My Lords, I rise briefly to place on record the full support of the Opposition for this amendment. I hope that the Government will accept its spirit, if not the precise wording, today. It seems to set the final stone in the arch, as it were, of the construction of the Supreme Court. It clearly makes sense and I endorse entirely the observations of noble and learned Lords, the noble Lord, Lord Pannick, and my noble friend Lord Bach.
My Lords, I am minded of the fact that during the dinner break one of my noble friends remarked how cold the House had become given that we are in the winter months. I hope that some of my words may warm the temperature spiritually if not physically.
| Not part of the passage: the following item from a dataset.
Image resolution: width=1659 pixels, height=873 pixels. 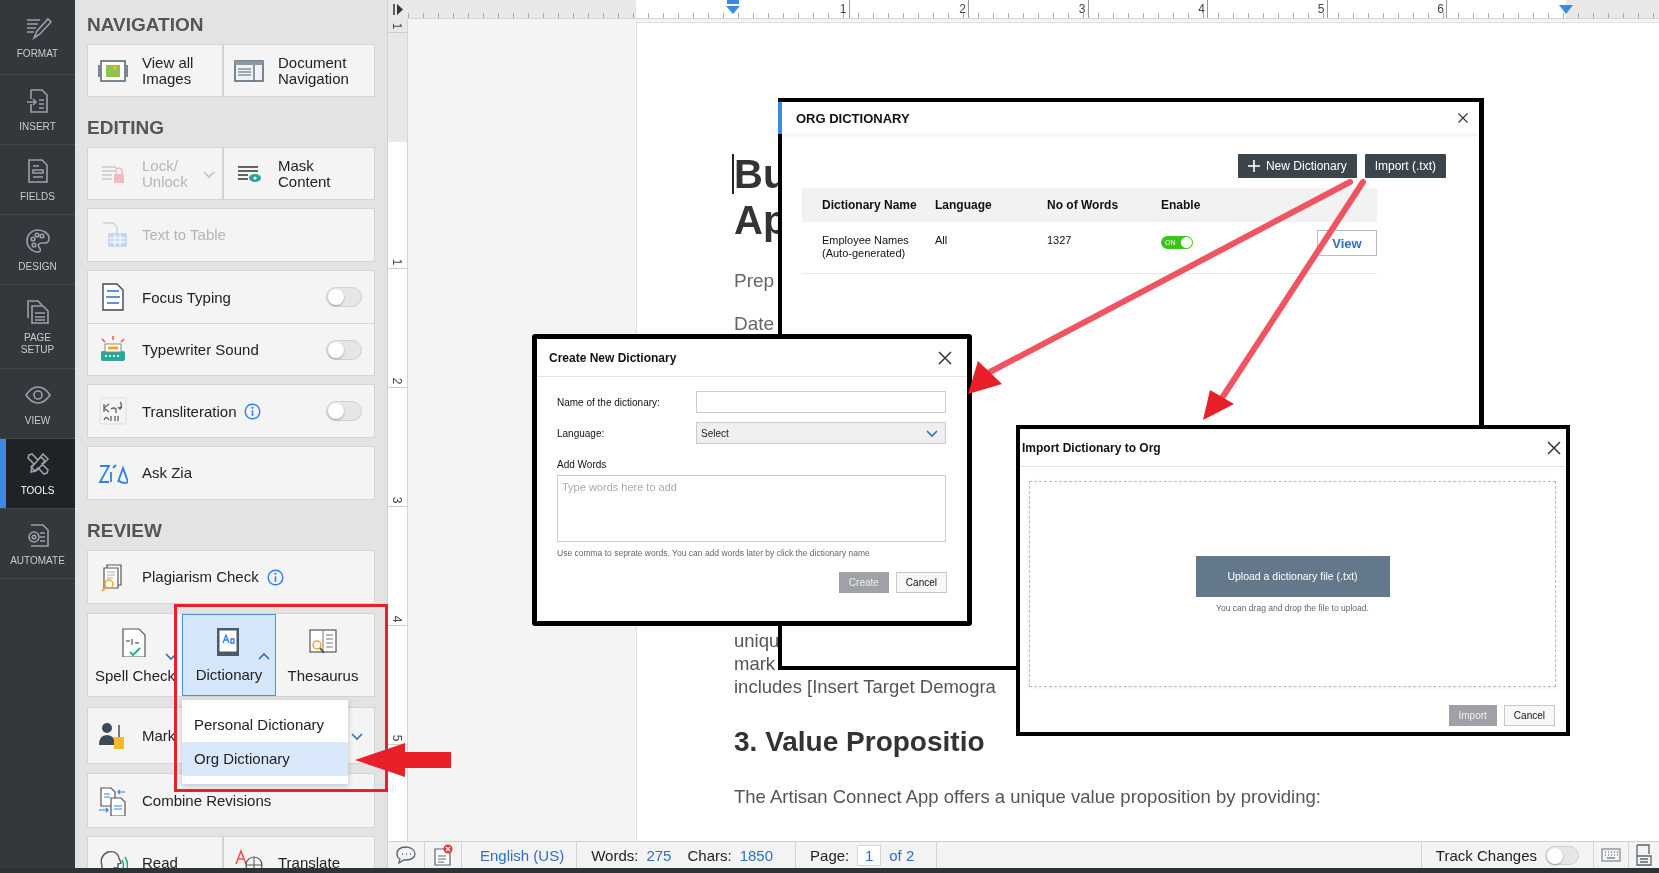 I want to click on chevron-down-icon, so click(x=932, y=433).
Before I deal with the substance of what has been laid in front of us, I assure the House that Her Majesty’s Government fully and utterly respect the independence of the judiciary, and that there is no question of our duty to uphold that independence.
As the noble Lord, Lord Pannick, has alluded to, and as many noble Lords will recall, this House considered what are now Sections 48 to 50 of the Constitutional Reform Act 2005. Then, as now, the concern was how the court’s independence might be maintained following the Appellate Committee of the House of Lords transition into the UK Supreme Court. Several noble Lords have already made strong arguments as regards the current situation. I am not here to revisit arguments that have been raised historically. However, the Government retain a fundamental concern with regard to accountability and proper lines of accountability which need to be established so that the elected Government are responsible for the proper fiscal and managerial operation of the court.
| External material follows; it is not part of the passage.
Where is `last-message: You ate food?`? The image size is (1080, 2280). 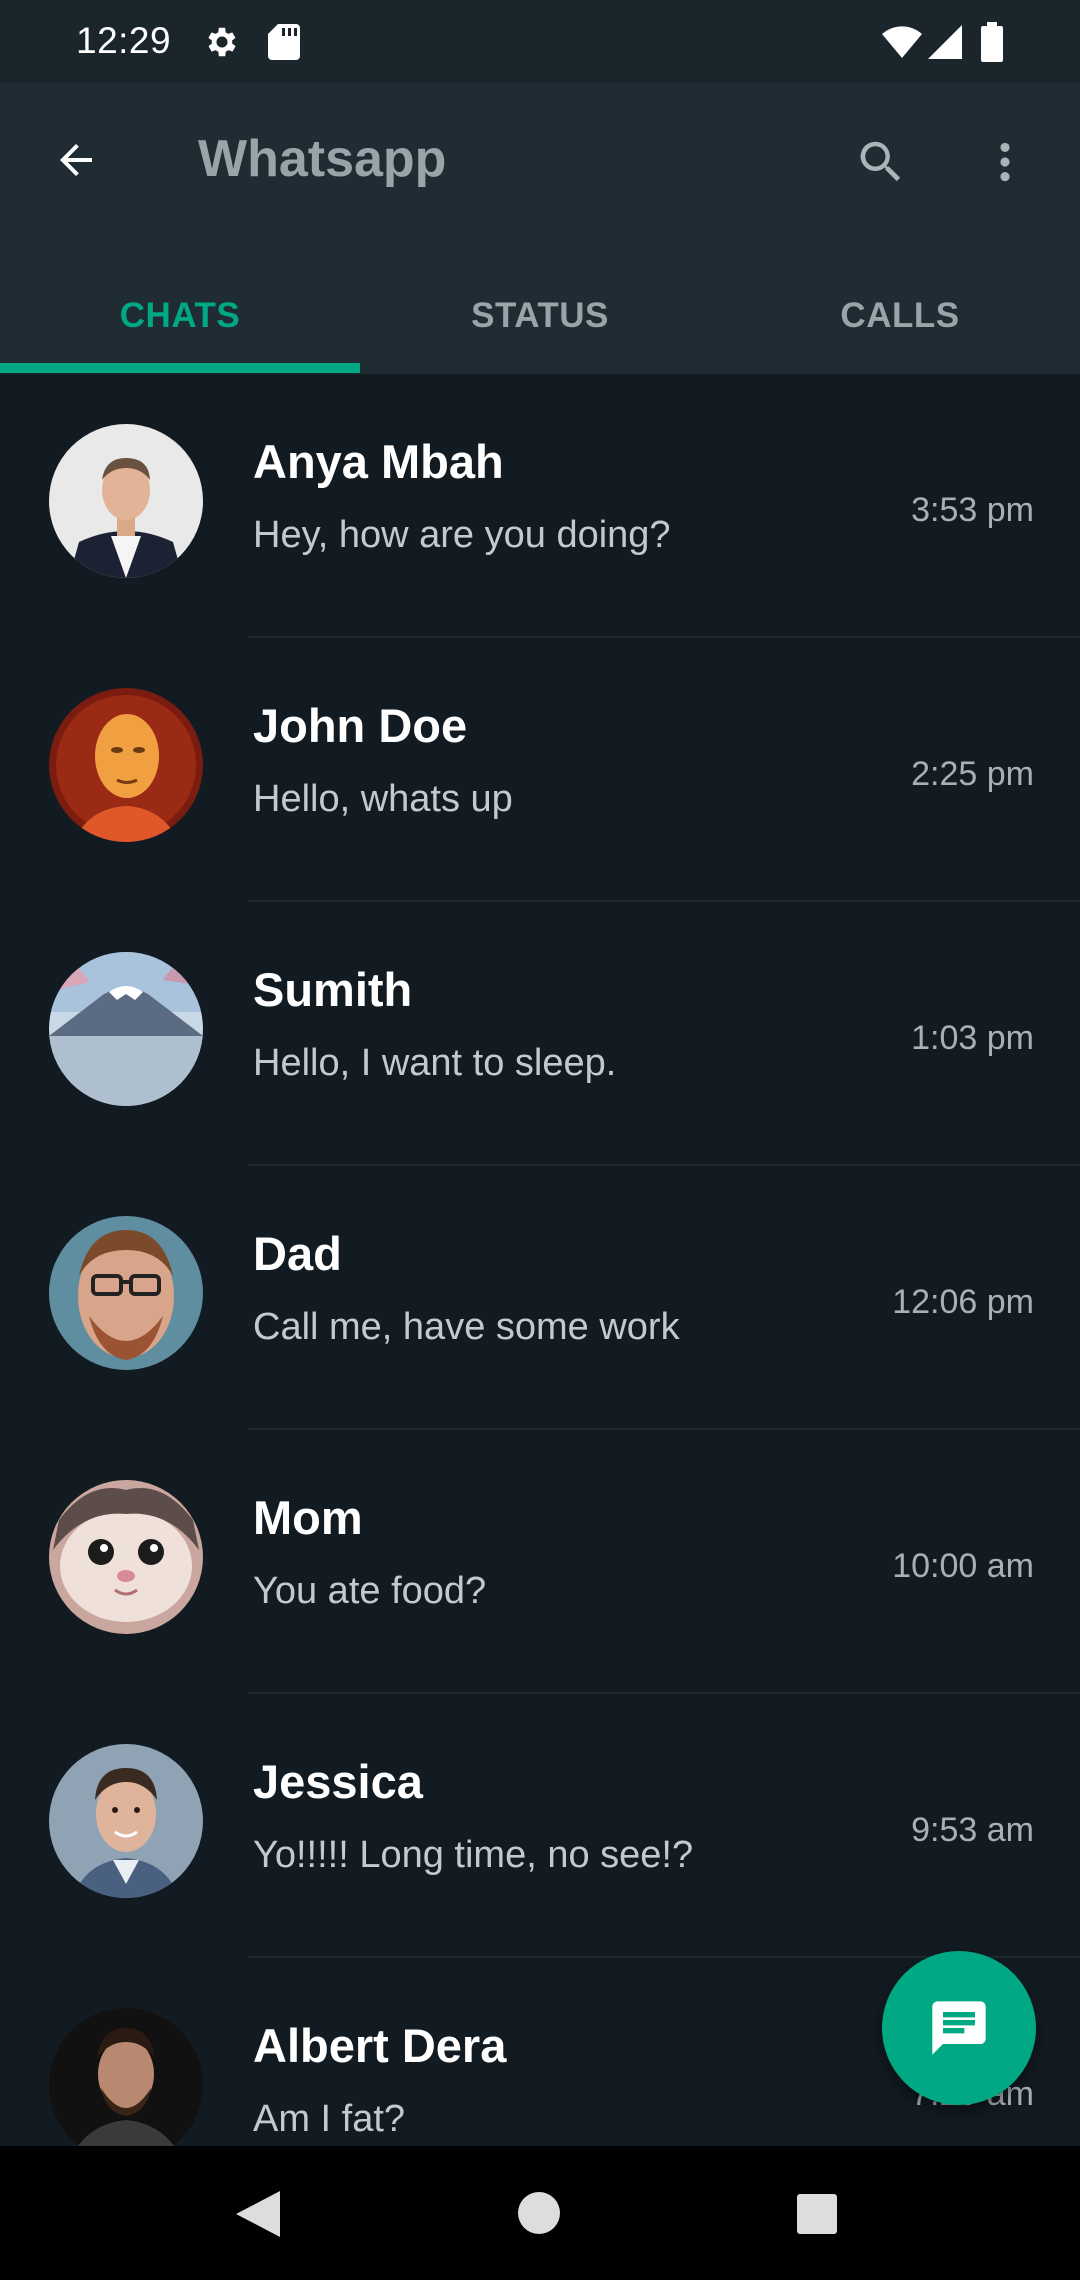
last-message: You ate food? is located at coordinates (370, 1591).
The noble Lord, Lord Pannick, my noble and learned friend Lord Mayhew and the noble and learned Lord, Lord Goldsmith, who was the Attorney-General, made very specific points about the challenges faced by the Lord Chancellor in appointing the chief executive, and the fact that a chief executive appointed by the Lord Chancellor has two masters in effect—one judicial and the other ministerial—and, as was argued, this breaches the principle of the separation of the Executive and the judiciary.
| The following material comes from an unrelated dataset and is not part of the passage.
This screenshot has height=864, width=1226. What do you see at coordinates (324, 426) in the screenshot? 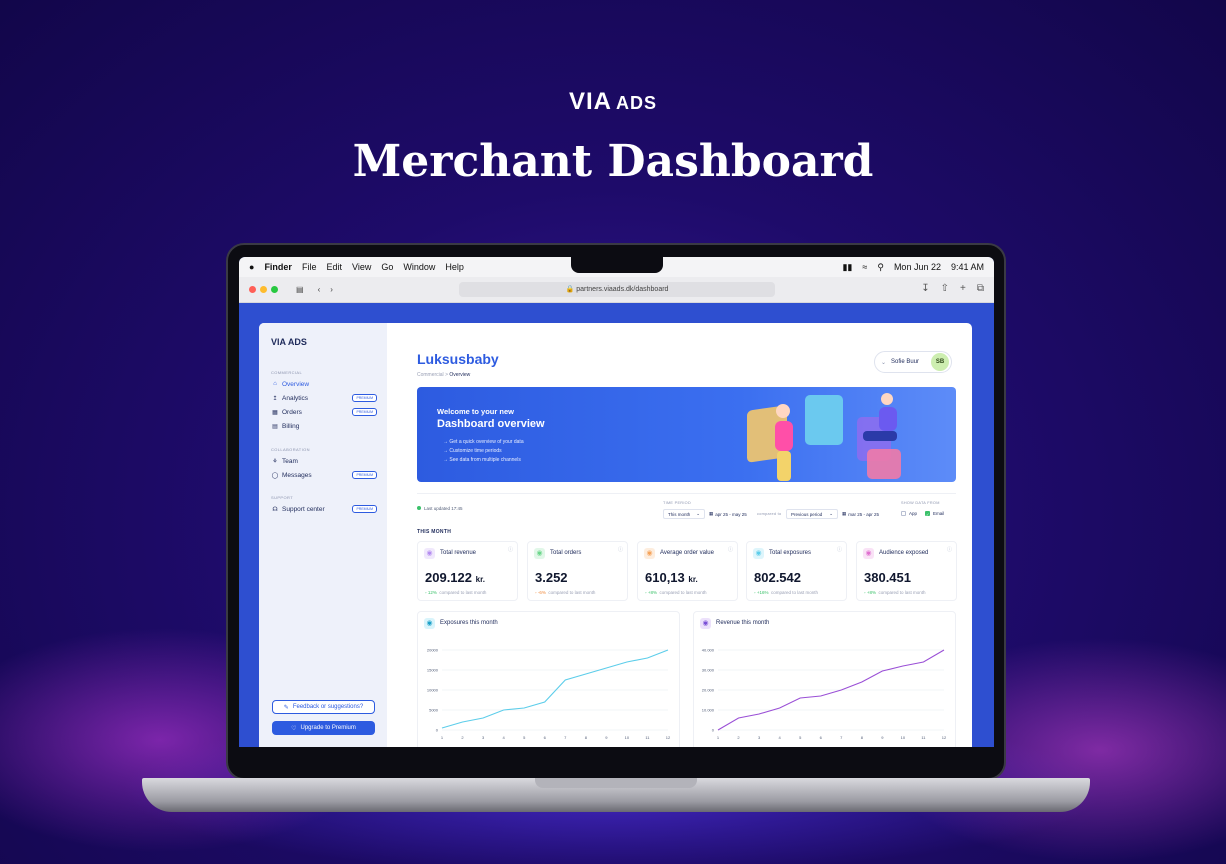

As I have said, the Government will listen to the arguments and have an open mind on the issue. As the noble Lord, Lord Pannick, alluded to, we are indeed engaging with the Supreme Court in order to consider the impact of this arrangement and of the amendment as tabled, and to resolve any concerns it may have about its independence and how this might best be preserved. However, it is our considered view that this constitutional change should not be rushed and that the Government and the Supreme Court should continue to discuss and consider together how any reform may be taken forward.
Reference has been made to Third Reading. I cannot at this time give an absolute concrete assurance from the Despatch Box, which I am sure noble Lords will appreciate, as to whether we will have concluded our consultation with the president of the Supreme Court, but these discussions are of course ongoing.
In lieu of these comments, I hope that the noble Lord, Lord Pannick, will be content to withdraw Amendment 112A on the understanding that this is a live issue which is being looked at, and which has been raised directly with the president of the court.